### Selected passage
***

Modeling policy gradients as Gaussian processes yields accurate estimates from fewer trajectory samples in reinforcement learning.

A machine-rendered reading of the paper's core claim, the machinery that carries it, and where it could break.

Policy gradient algorithms update a policy by following estimated gradients of expected return, but conventional Monte Carlo methods produce high-variance estimates that demand many samples. This paper sets up a Bayesian treatment in which the entire gradient is modeled as a Gaussian process, so posterior estimates incorporate prior smoothness assumptions and update with each observed trajectory. The same construction supplies the natural gradient and the gradient covariance matrix at negligible extra cost. Because trajectories are the atomic observations, the method applies directly to non-Markovian and partially observable problems. An actor-critic extension then adds a Gaussian-process temporal-difference critic that exploits the Markov property when it is present and yields closed-form gradient posteriors.

Core claim

The central claim is that treating the policy gradient itself as a Gaussian process produces low-variance posterior estimates of the gradient, the natural gradient, and its covariance from far fewer full-trajectory samples than Monte Carlo policy gradients. Supplementing the framework with a Bayesian non-parametric critic—itself a Gaussian process over action values trained by temporal difference learning—recovers the Markov property when the underlying system is Markovian and supplies exact posterior expressions for the policy gradient under compatible policy parameterizations and kernels.

What carries the argument

The Gaussian process prior placed directly on the policy gradient vector (and, in the actor-critic case, on the action-value function), which performs Bayesian updating over observed return trajectories.

If this is right

  • Accurate gradient estimates become available after observing substantially fewer trajectories than Monte Carlo baselines require.
  • Natural-gradient directions are obtained directly from the same posterior without separate computation.
  • The covariance of the gradient estimate supplies a built-in uncertainty measure for each policy update.
  • The framework applies unchanged to partially observable and non-Markovian environments.
  • Closed-form posterior gradients are available once an appropriate kernel and policy parameterization are chosen for the actor-critic variant.

Where Pith is reading between the lines

These are editorial extensions of the paper, not claims the author makes directly.

  • The uncertainty measure could be used to modulate step sizes or to prioritize exploration along directions of high gradient variance.
  • Sparse or inducing-point approximations to the Gaussian process would be a direct route to scaling the method to longer trajectories or larger policy spaces.
  • The same trajectory-based Bayesian update could be applied to other policy-search objectives such as entropy-regularized returns.

***

### Entries giving target coordinates
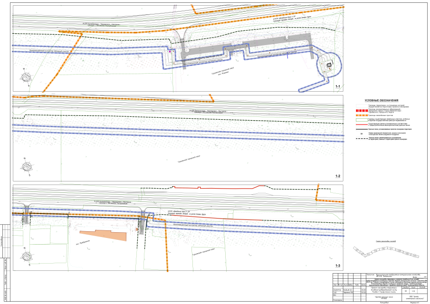Click the north arrow compass in sheet 1-2
The height and width of the screenshot is (304, 430).
click(25, 167)
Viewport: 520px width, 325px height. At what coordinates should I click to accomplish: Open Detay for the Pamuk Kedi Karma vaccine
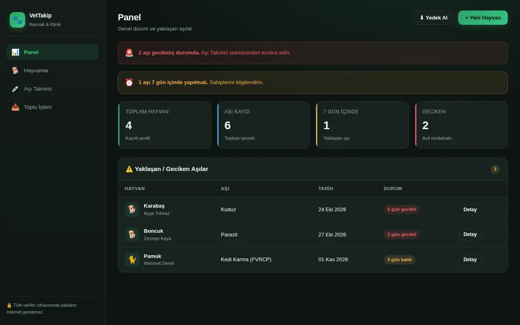[x=470, y=260]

***

### Goal
According to the passage on Gaussian-process policy gradients, why does the method apply directly to non-Markovian and partially observable problems?

### Solved problem
It applies directly to such problems because trajectories are the atomic observations.